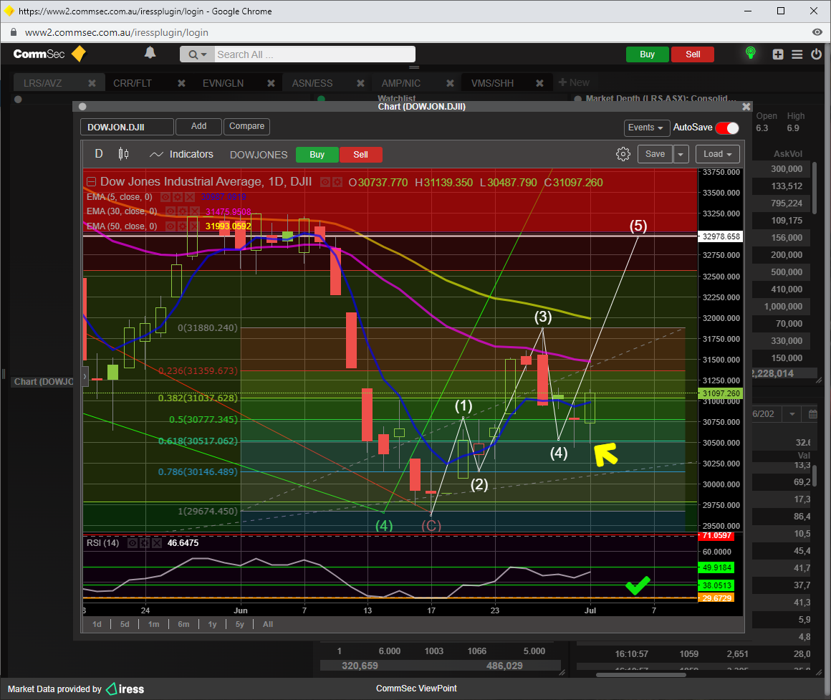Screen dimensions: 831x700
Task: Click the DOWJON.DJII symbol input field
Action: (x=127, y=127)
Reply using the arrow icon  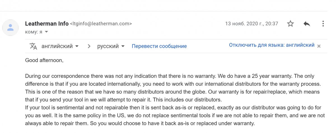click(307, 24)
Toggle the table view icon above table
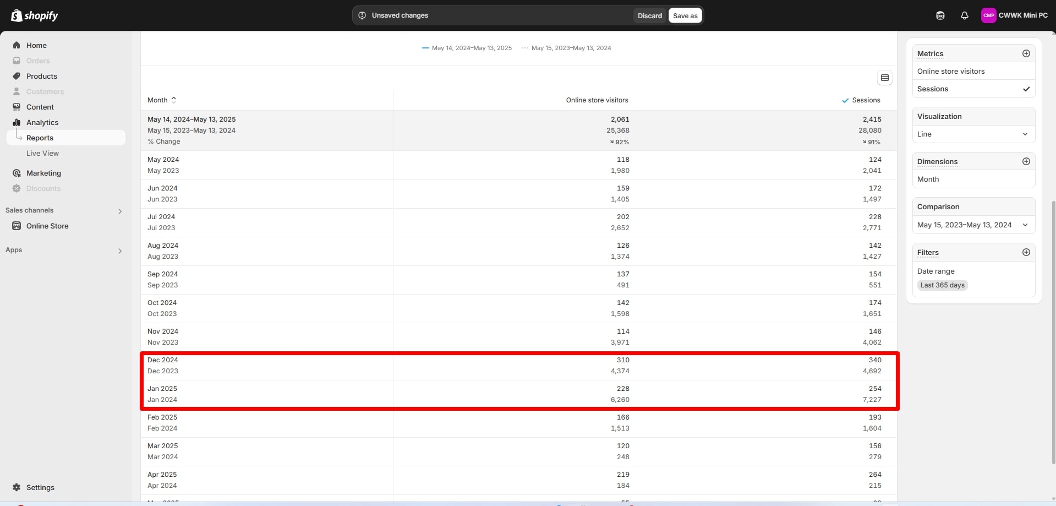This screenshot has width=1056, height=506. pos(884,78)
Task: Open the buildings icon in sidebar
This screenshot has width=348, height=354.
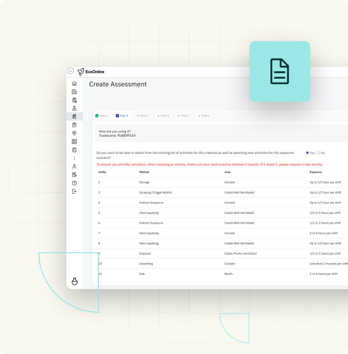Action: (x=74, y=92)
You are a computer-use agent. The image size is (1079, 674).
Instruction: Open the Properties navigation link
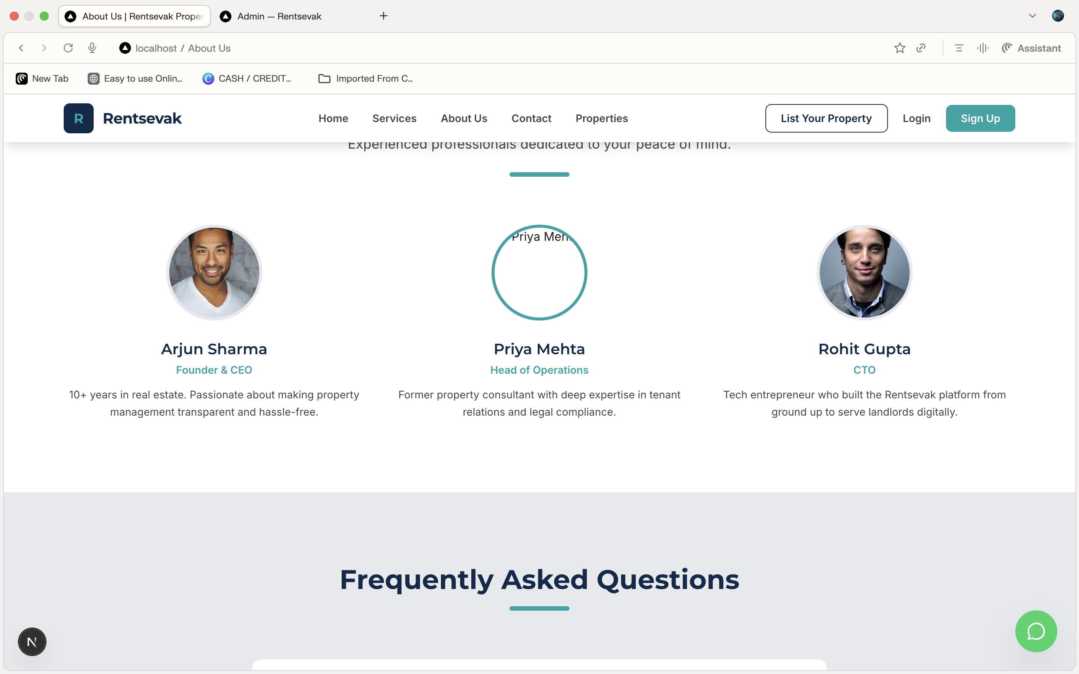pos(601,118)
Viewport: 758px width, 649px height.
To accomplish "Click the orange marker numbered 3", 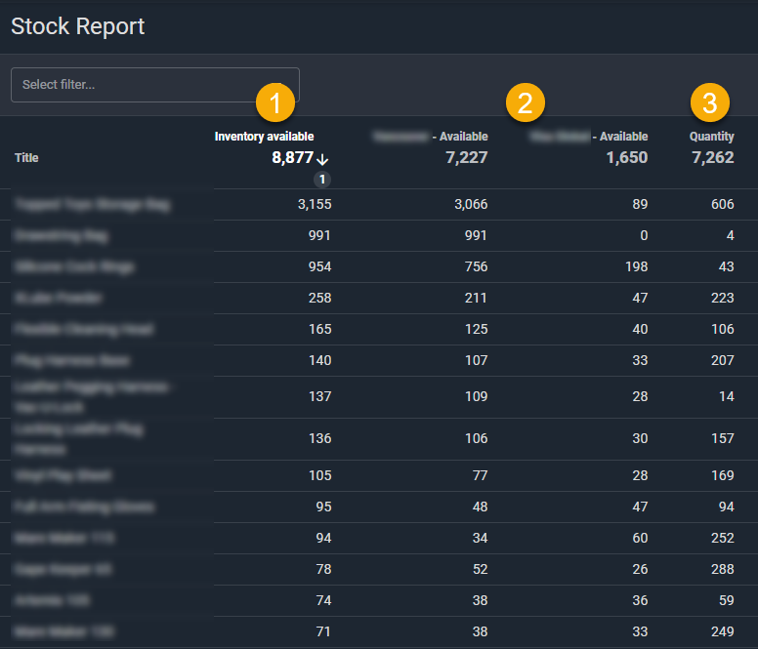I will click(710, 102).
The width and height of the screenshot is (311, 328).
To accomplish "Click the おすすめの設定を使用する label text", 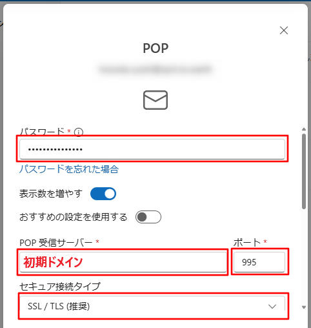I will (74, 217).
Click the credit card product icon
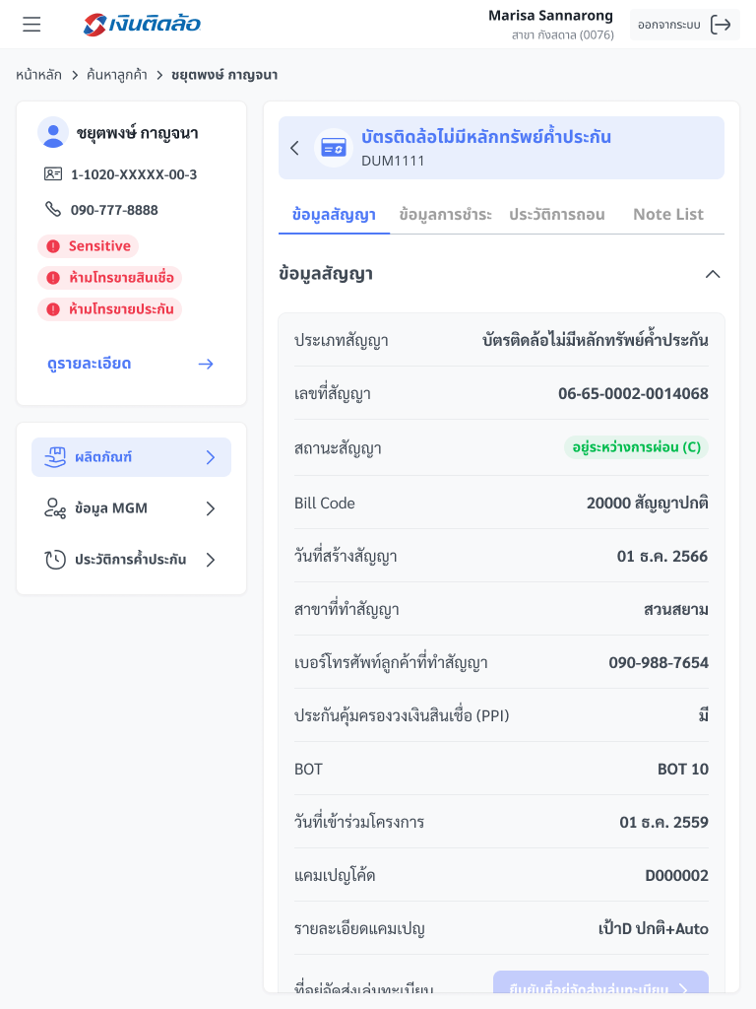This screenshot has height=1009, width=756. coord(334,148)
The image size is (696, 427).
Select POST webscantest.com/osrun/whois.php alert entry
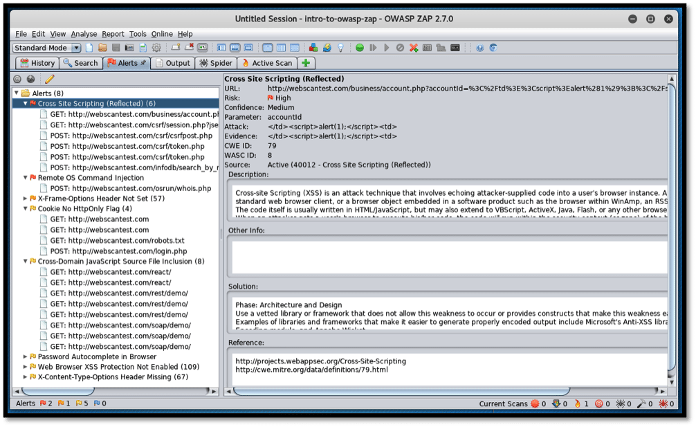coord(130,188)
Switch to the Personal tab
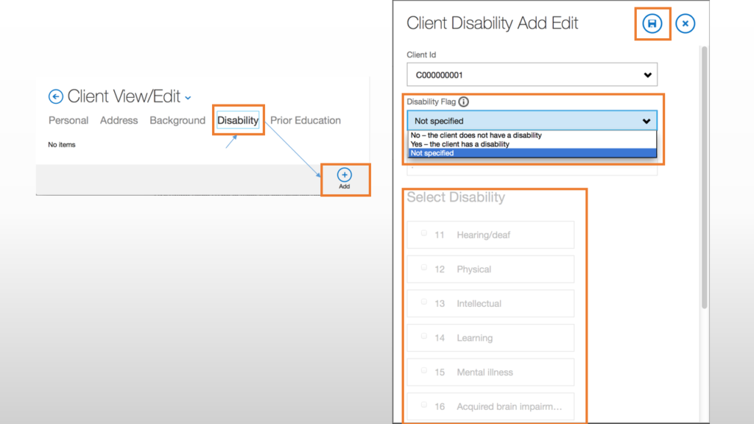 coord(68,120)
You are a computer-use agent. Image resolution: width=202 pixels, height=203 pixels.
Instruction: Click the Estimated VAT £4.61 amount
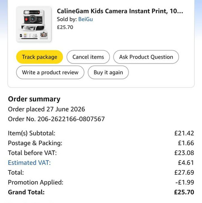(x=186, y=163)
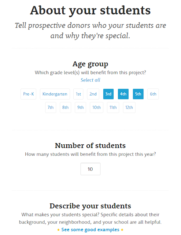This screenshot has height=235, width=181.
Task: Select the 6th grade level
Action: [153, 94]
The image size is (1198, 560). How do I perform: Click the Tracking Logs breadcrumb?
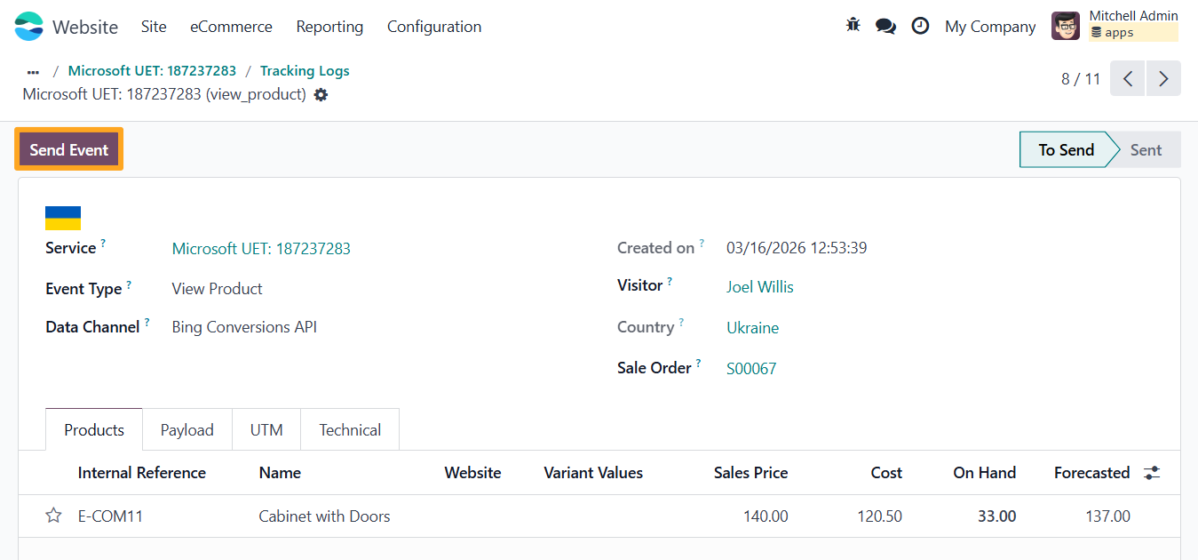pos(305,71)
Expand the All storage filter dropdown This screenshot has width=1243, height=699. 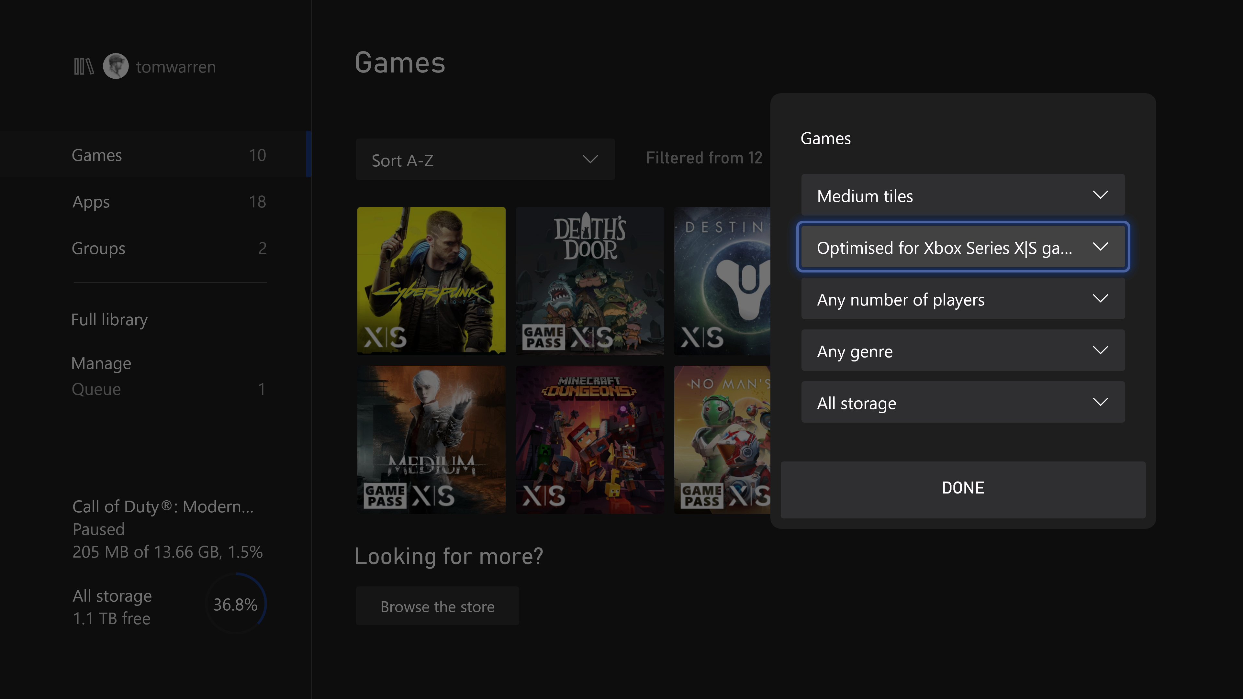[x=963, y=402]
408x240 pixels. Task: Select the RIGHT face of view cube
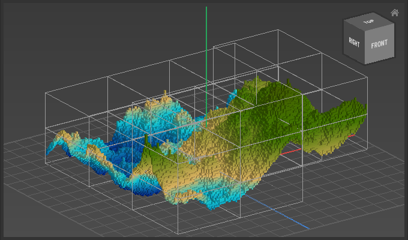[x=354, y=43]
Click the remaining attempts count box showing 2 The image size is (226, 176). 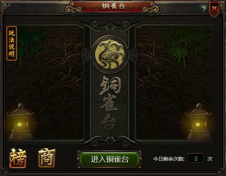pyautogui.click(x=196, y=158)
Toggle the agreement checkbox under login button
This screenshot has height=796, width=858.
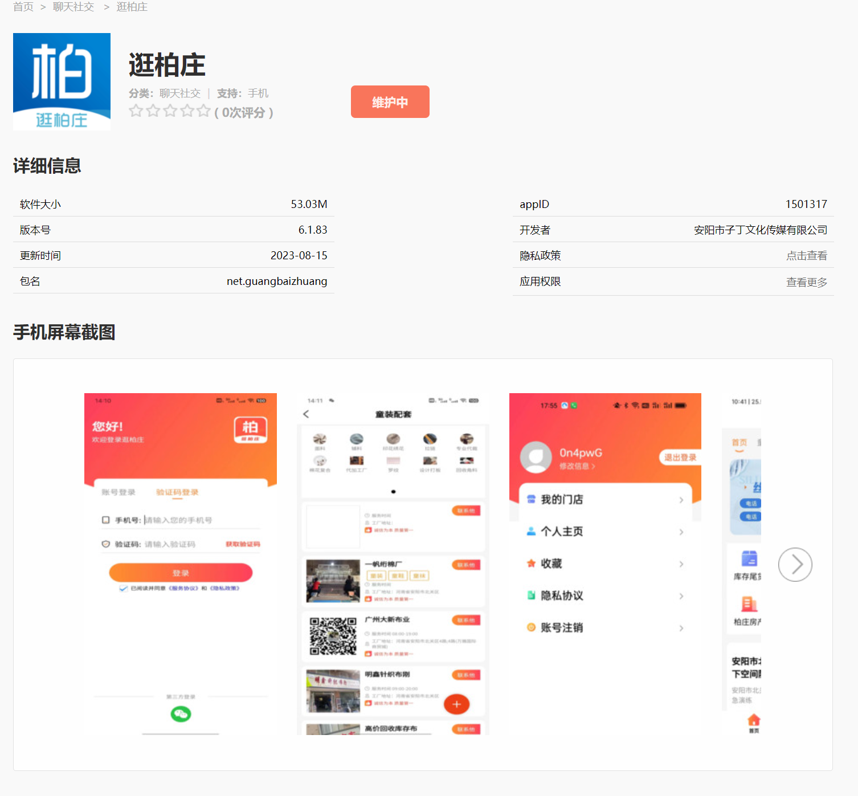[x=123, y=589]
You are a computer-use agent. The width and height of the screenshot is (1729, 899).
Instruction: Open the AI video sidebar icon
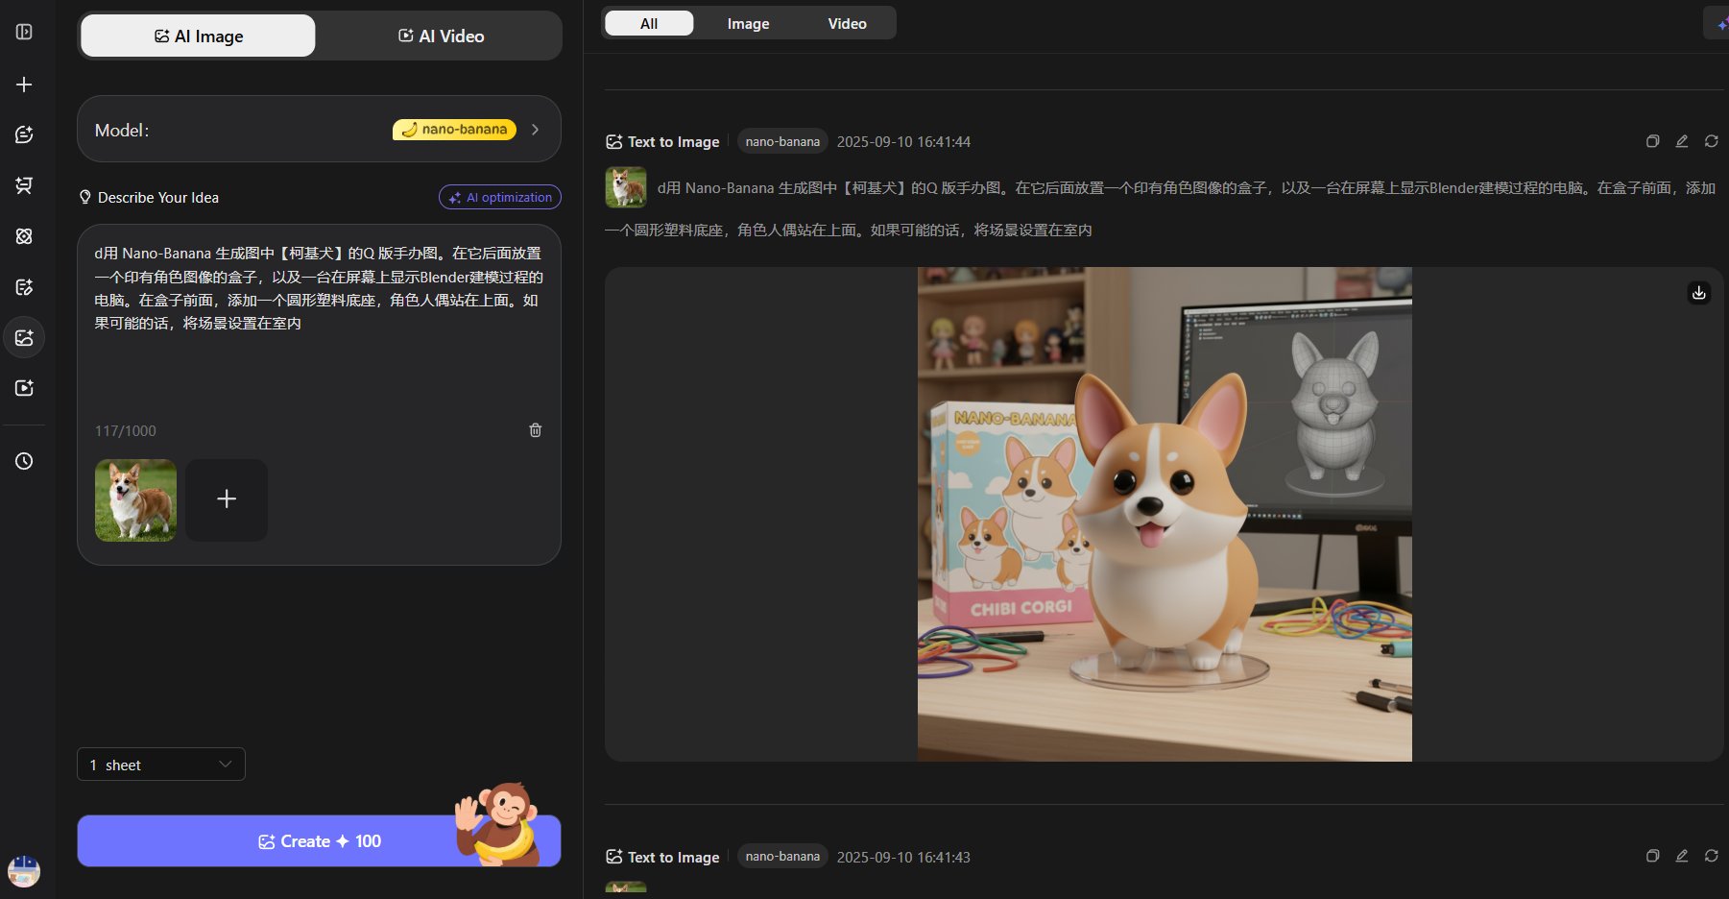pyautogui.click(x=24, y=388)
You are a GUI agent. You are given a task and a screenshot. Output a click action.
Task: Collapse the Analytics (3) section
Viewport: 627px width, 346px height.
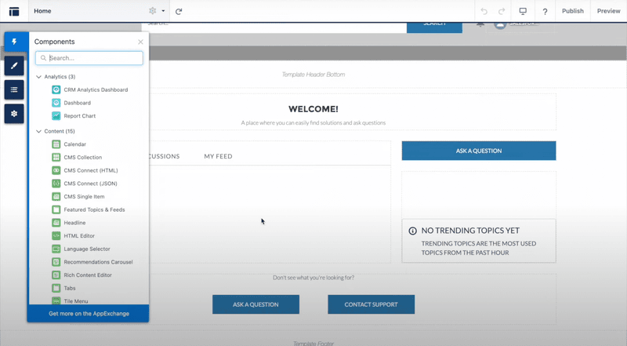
┄┄┄┄┄┄┄┄┄┄┄┄┄┄┄┄┄┄┄┄
If a line of the data contains "agent", copy it out.

You are a computer-use agent. The image size is (1079, 674).
You are a computer-use agent. Image resolution: width=202 pixels, height=203 pixels.
You are a computer-use agent. The width and height of the screenshot is (1729, 899).
You are a GUI agent. You are given a task and a screenshot. Output a click action.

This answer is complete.